◆ TASK DETAILS:
Show every line from the entries that follow which holds the word "ยนโลก".

Stored dataset items

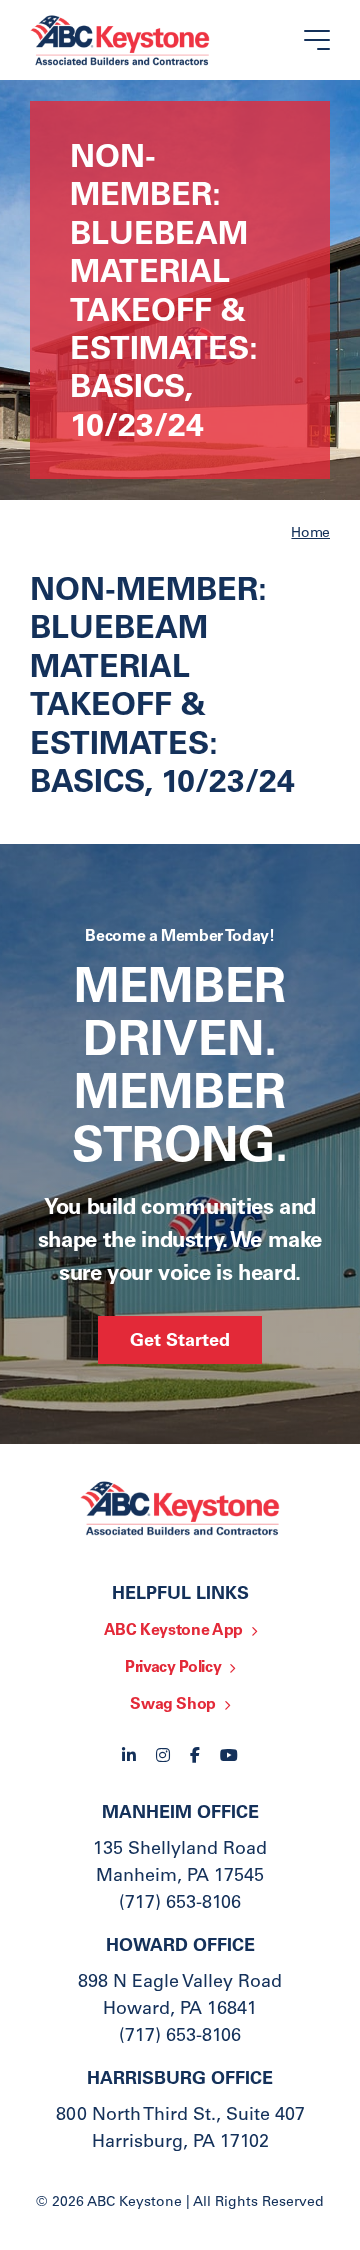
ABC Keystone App (173, 1631)
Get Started (180, 1342)
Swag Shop (173, 1705)
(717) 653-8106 (180, 1904)
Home (310, 534)
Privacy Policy (173, 1668)
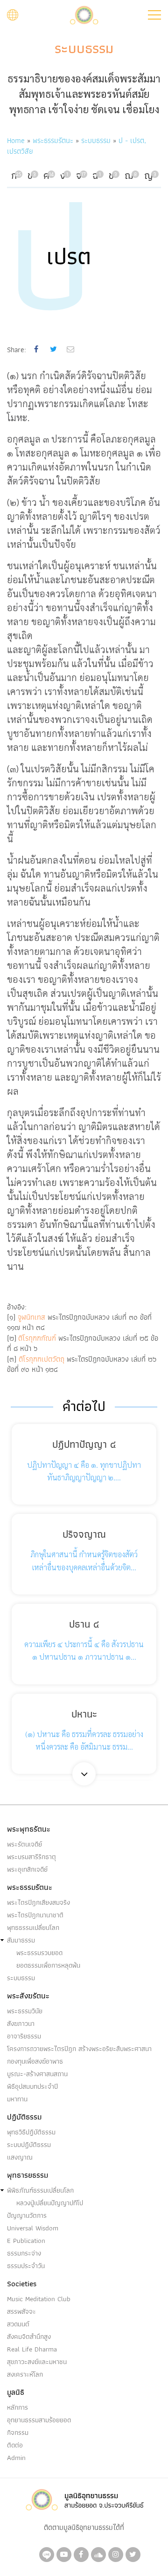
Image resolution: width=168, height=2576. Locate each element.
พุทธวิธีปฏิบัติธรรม (31, 2132)
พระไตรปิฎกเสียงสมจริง (38, 1902)
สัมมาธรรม (21, 1940)
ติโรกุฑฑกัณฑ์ (37, 1338)
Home (16, 140)
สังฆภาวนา (21, 2023)
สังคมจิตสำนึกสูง (29, 2336)
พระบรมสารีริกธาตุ (31, 1856)
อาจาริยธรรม (24, 2036)
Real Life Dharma (32, 2349)
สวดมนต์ (18, 2324)
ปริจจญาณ (84, 1534)
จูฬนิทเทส (31, 1317)
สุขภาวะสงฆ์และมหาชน (37, 2361)
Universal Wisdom (32, 2228)
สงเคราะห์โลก (25, 2374)
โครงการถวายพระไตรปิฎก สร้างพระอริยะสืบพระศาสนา (79, 2048)
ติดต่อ (15, 2445)
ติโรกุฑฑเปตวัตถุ (40, 1359)
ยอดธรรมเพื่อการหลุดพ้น (48, 1965)
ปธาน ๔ (84, 1624)
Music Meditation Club (38, 2298)
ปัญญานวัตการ (27, 2215)
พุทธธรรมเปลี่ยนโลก (33, 1927)
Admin (16, 2457)
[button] (154, 15)
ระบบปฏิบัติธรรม (29, 2144)
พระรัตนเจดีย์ (24, 1844)
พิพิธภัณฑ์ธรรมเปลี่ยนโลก (40, 2190)
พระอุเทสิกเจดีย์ (27, 1869)
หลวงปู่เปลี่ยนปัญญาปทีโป (49, 2202)
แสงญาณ (20, 2157)
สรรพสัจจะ (21, 2311)
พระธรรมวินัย (24, 2011)
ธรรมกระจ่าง (24, 2253)
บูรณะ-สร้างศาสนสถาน (37, 2073)
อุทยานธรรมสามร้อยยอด (39, 2420)
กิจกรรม (17, 2432)
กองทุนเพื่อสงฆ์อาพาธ (35, 2061)
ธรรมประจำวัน (26, 2265)
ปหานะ (84, 1714)
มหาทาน (17, 2099)
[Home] (84, 14)
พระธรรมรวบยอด (39, 1952)
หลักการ (17, 2407)
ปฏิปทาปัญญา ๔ (84, 1444)
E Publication (26, 2240)
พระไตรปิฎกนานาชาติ (35, 1915)
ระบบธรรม (84, 48)
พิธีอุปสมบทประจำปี (32, 2086)
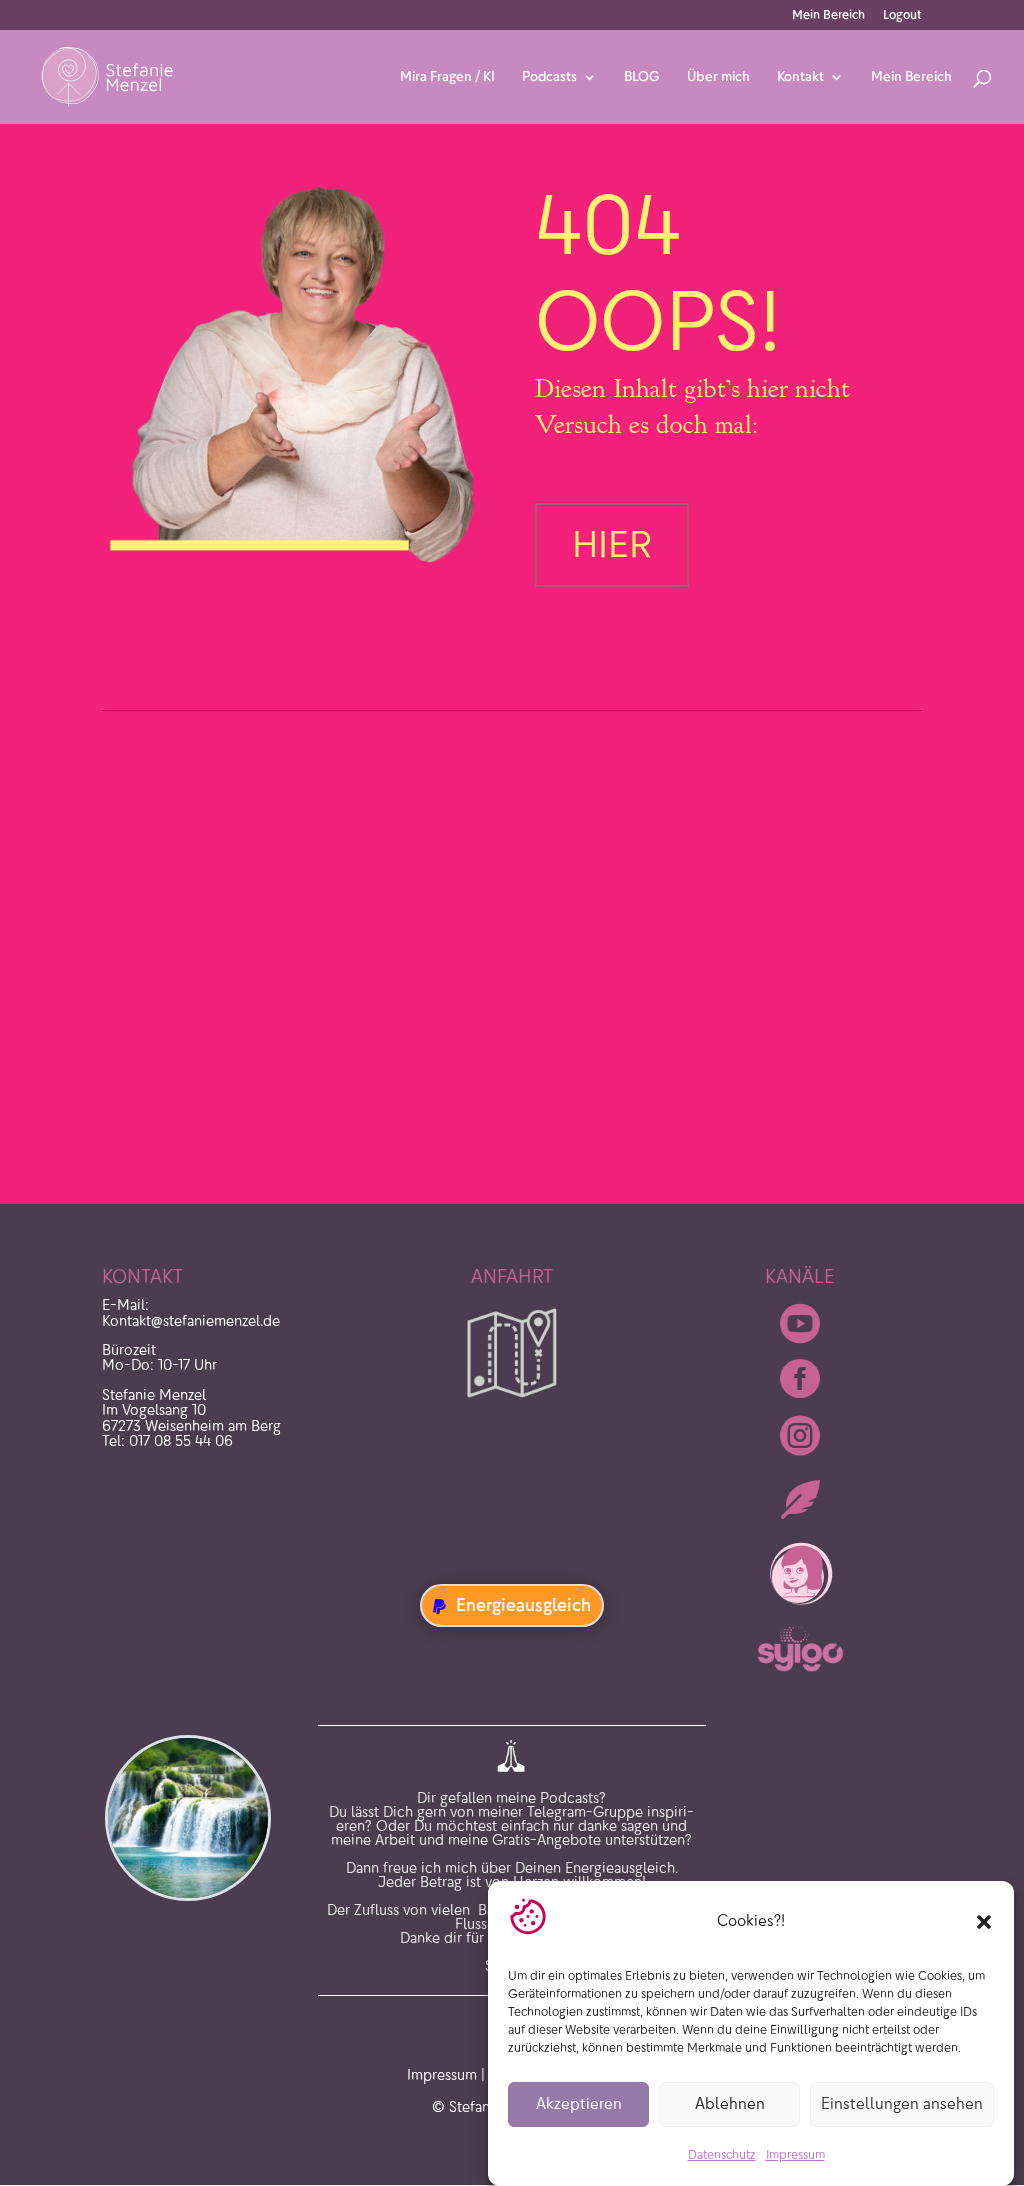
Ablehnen (730, 2103)
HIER (612, 544)
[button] (984, 1922)
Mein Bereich (828, 15)
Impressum (795, 2154)
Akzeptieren (579, 2103)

◆ EXPECTED ANSWER:
พุทธธรรมเปลี่ยนโลก (33, 1927)
พิพิธภัณฑ์ธรรมเปลี่ยนโลก (40, 2190)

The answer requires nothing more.